Ich bin nah am Wasser gebaut und je älter ich werde, desto heftiger wird es. Mir kommen leicht die Tränen. Ich stehe dazu!
Fast losgeheult hätte ich, als das Baby mich anguckte. Es saß gut gehalten auf dem Rücken seiner Mutter. Die junge Frau überholte mich, sie ging flott, mit wippenden Schritten. Sicher von seiner Mama getragen, geschaukelt im Rhythmus ihrer raschen Füße, kann das Baby genau die Welt betrachten. Es hält meinen Blick mit großen Augen fest. So sollten Menschen großwerden, so sicher, so geborgen, so getragen! Wie schön, dass es das gibt!

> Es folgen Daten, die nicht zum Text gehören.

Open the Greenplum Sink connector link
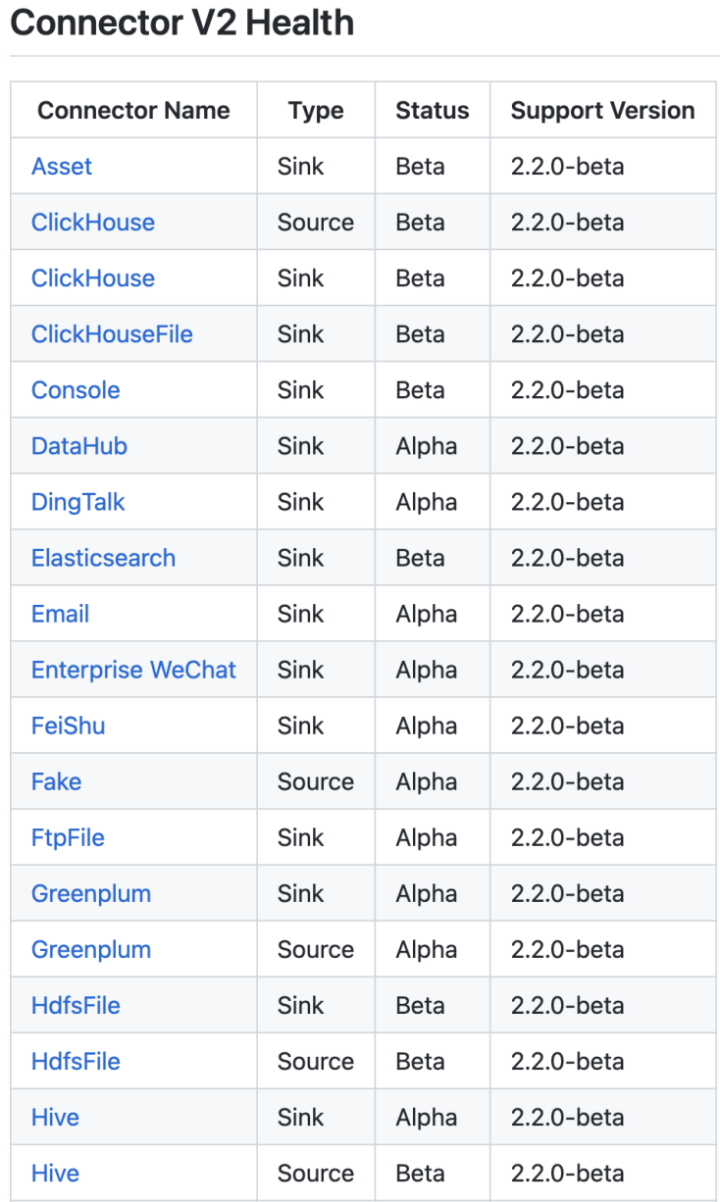This screenshot has width=720, height=1202. point(91,894)
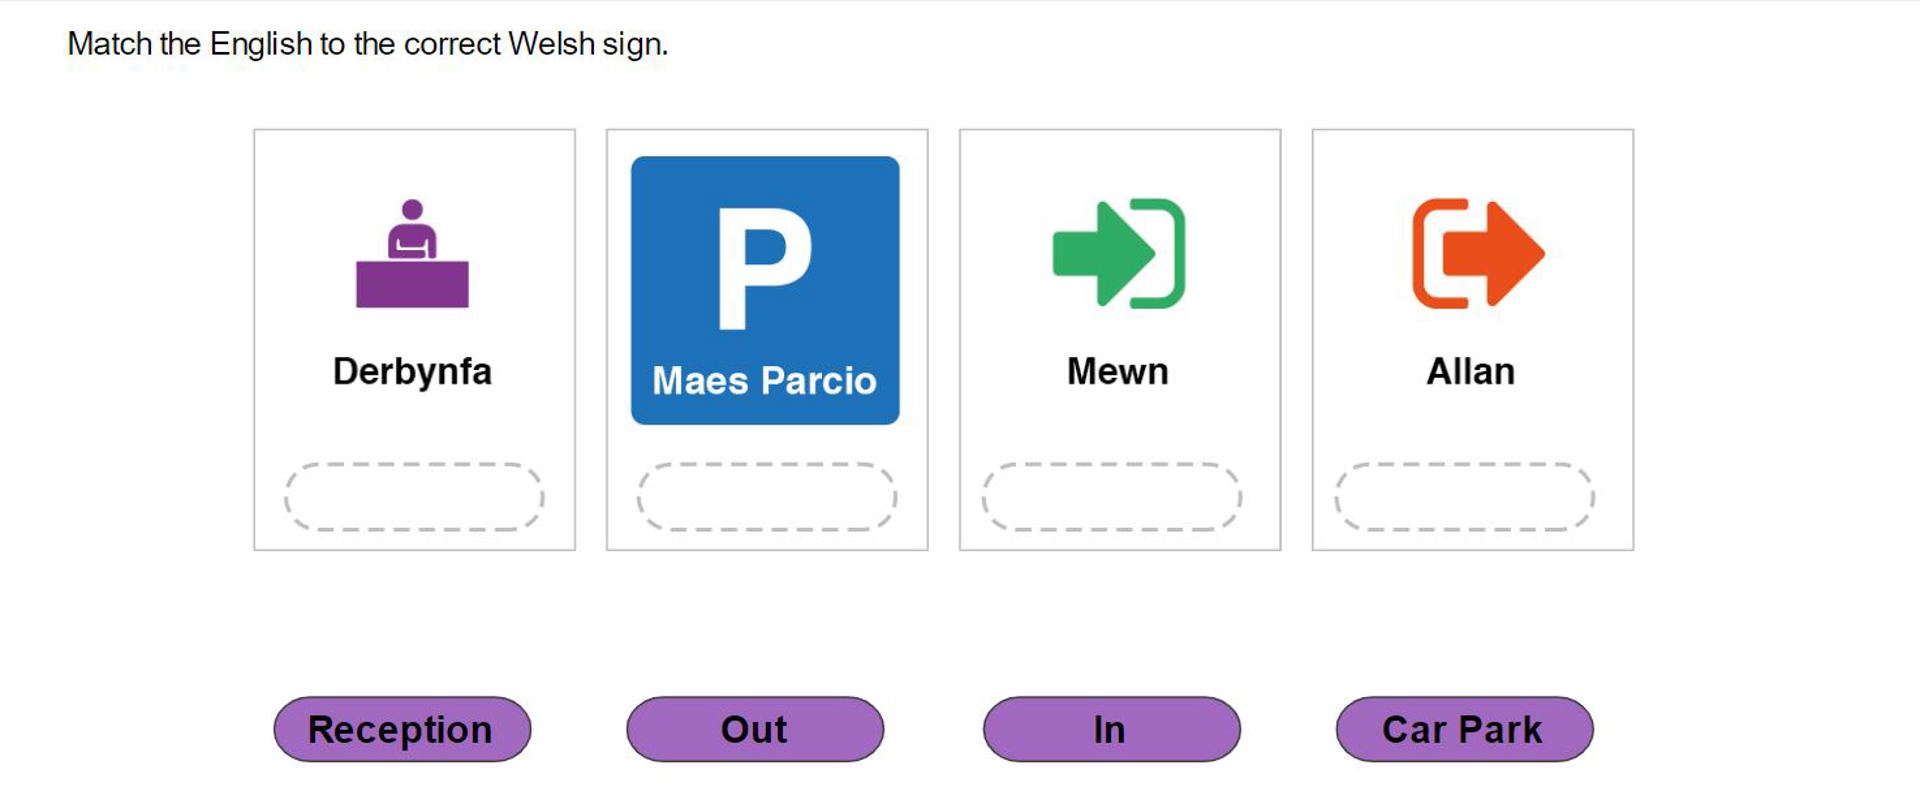The image size is (1920, 800).
Task: Select the Car Park answer pill
Action: (1464, 729)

Zum Heulen ist es mir zur Zeit jeden Tag zumute, wenn ich Nachrichten höre oder lese. (Anschauen tue ich sie mir nicht! Mir reicht schon das Hören oder Lesen.) Der Krieg, der Hunger, das Klima. Dann erlebe ich einen Gottesdienst, ganz normal am Sonntag, nichts Spezielles, ich bin einfach dabei – und es wird gebetet. Der Pfarrer findet Worte für das Unrecht und die Gemeinheiten und die Angst. Findet Worte der Klage zu Gott. Bringt den Kummer voller Vertrauen zu Gott. Nun fließen meine Tränen erst recht – aber komischerweise tut mir dieses Weinen gut. Das Gebet trägt mich. Das Gebet zusammen mit den anderen gibt auf geheimnisvolle Art und Weise eine besondere Kraft. Das Gemeinsame stärkt.
Eine chassidische Geschichte kenne ich vom Weinen. Immer wieder denke ich über sie nach:
Der Rabbi trifft seine Enkelin auf der Straße. Sie steht da mit hängenden Armen. Tränen laufen ihr über das Gesicht. „Warum weinst du?“ fragt er. Sie schluchzt: „Wir spielen Verstecken. Ich habe mich versteckt. Richtig gut habe ich mich versteckt. Und ich warte und warte… Aber niemand sucht mich!“ Da kommen dem Rabbi die Tränen: „Ach, so ist es auch für Gott! Gott versteckt sich in der Welt – und niemand sucht ihn!“ – Diesen Kummer kenne ich auch…
Im letzten Buch der Bibel, im vorletzten Kapitel, da findet sich so eine wunderbare Aussicht. Eine Hoffnung für die ganze Welt. Eines schönen Tages, da wird ALLES gut sein. „Kein Leid, kein Geschrei und kein Schmerz wird mehr sein. Und Gott wird abwischen alle Tränen von ihren Augen.“ Da fange ich gleich wieder an zu weinen, wenn ich es mir so vorstelle, wie da meine Tränen sanft mit einem Seidentüchlein getrocknet werden! Naja, ein paar Freudentränen wird es im Himmel immer noch geben!